* **DIRECTIVE**: Give everything from the line containing "This screenshot has" down to the end of the listing again, swapping "icon" for "button" and leaving all else unchanged. Leave the pictures out of your answer.

* **LISTED RECORDS**:
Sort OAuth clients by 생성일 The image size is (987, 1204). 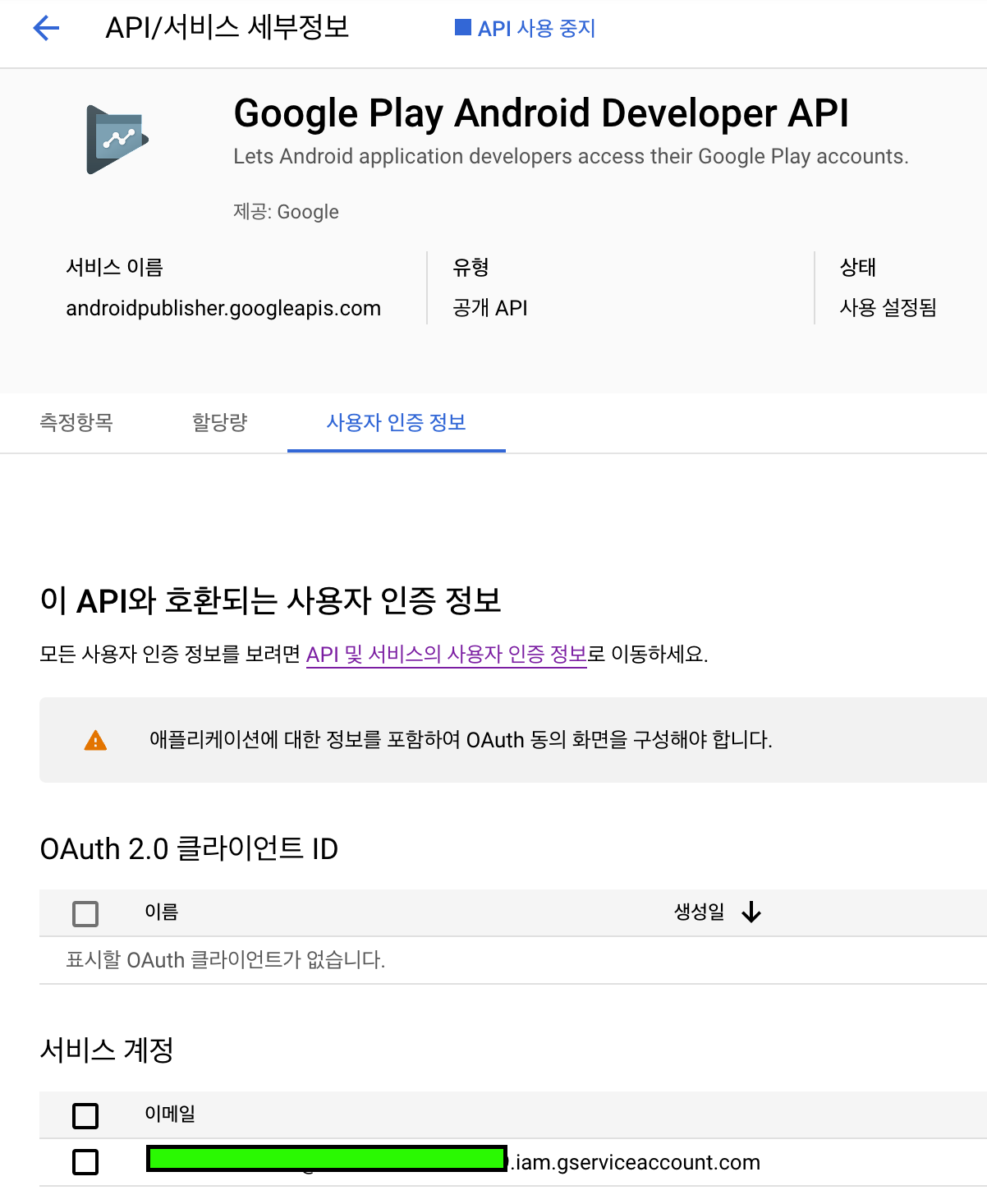pos(696,912)
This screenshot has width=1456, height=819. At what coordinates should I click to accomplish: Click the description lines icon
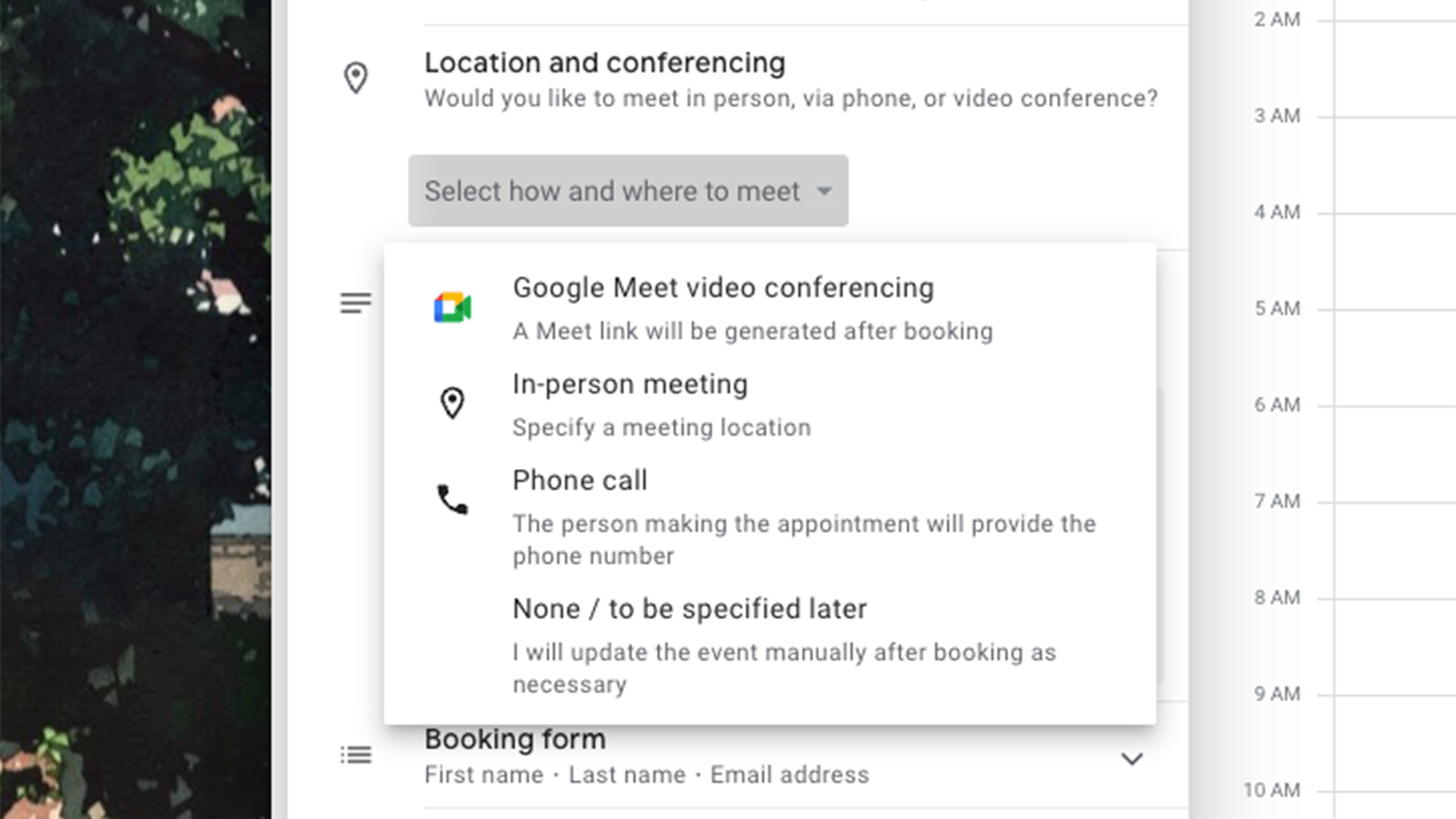tap(355, 303)

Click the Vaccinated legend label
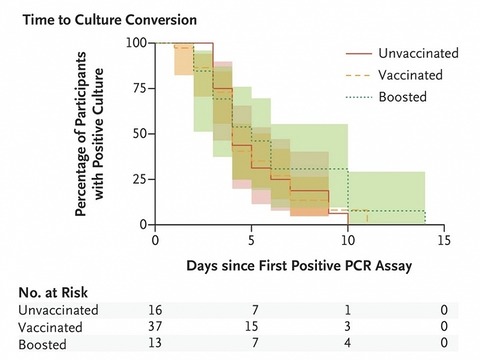pos(410,75)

* **TASK SOLUTION**:
This screenshot has width=1456, height=819. At what coordinates should I click to accomplish: Click the description lines button
tap(355, 303)

Click the Vaccinated legend label
pos(410,75)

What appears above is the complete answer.